DATA IN THIS EXERCISE ::
------------------------------------------------

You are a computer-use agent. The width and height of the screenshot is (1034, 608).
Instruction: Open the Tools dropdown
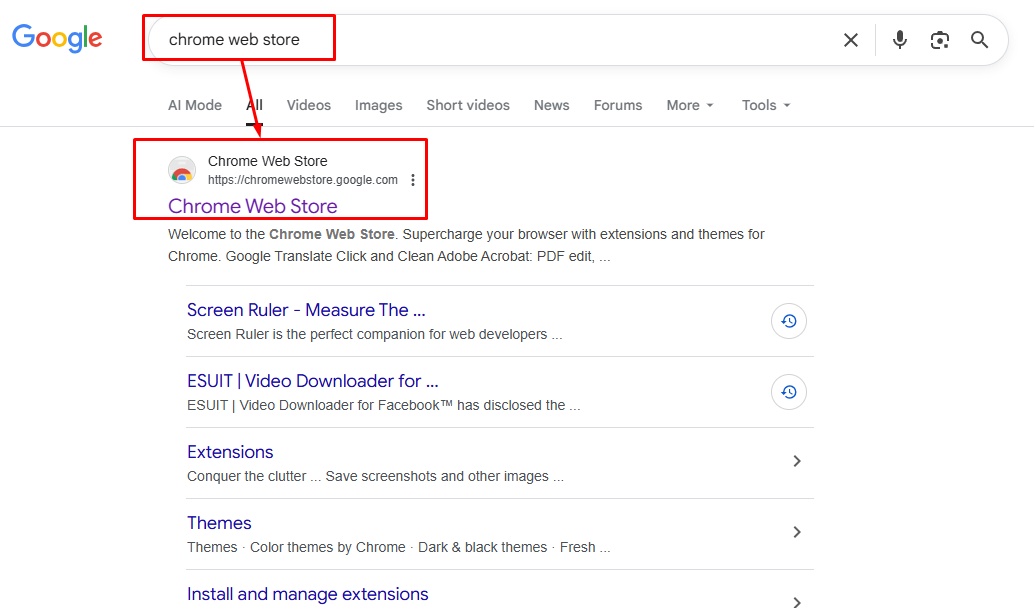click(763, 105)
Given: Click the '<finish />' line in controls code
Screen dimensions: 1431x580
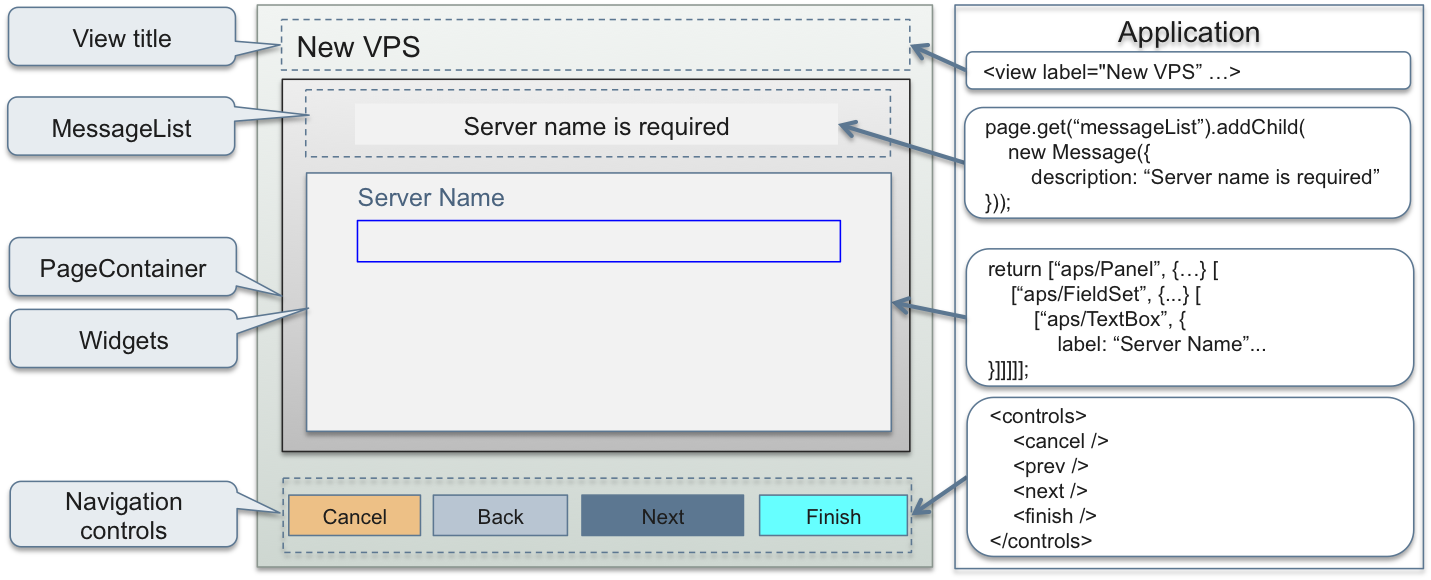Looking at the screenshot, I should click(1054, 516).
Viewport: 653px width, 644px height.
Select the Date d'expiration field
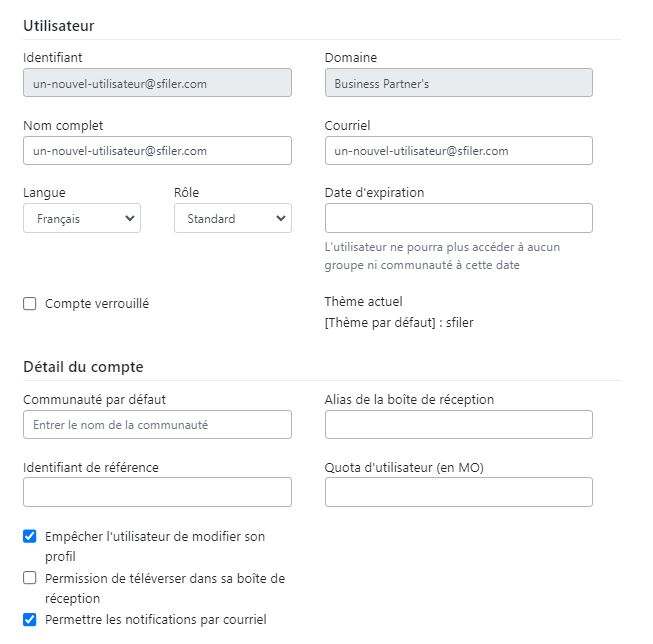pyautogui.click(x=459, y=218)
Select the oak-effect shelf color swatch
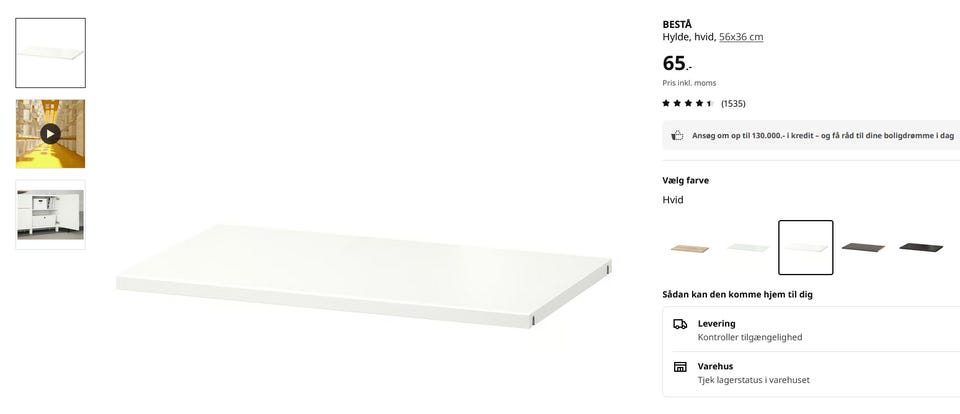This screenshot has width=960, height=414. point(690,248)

------------------------------------------------

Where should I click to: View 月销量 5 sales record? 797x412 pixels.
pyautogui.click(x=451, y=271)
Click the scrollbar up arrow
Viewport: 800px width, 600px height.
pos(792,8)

------------------------------------------------

AIM OF THE TASK :: Among the entries above, find the line with "You are a computer-use" and repeat exactly from there through the line with "Viewport: 653px width, 644px height.", leaving out the pictures.

COMPLETED EXERCISE ::
You are a computer-use agent. The width and height of the screenshot is (1034, 608).
Instruction: Open the Tools dropdown
click(763, 105)
Given: Click the '<finish />' line in controls code
Screen dimensions: 1431x580
Looking at the screenshot, I should click(1054, 516).
Viewport: 653px width, 644px height.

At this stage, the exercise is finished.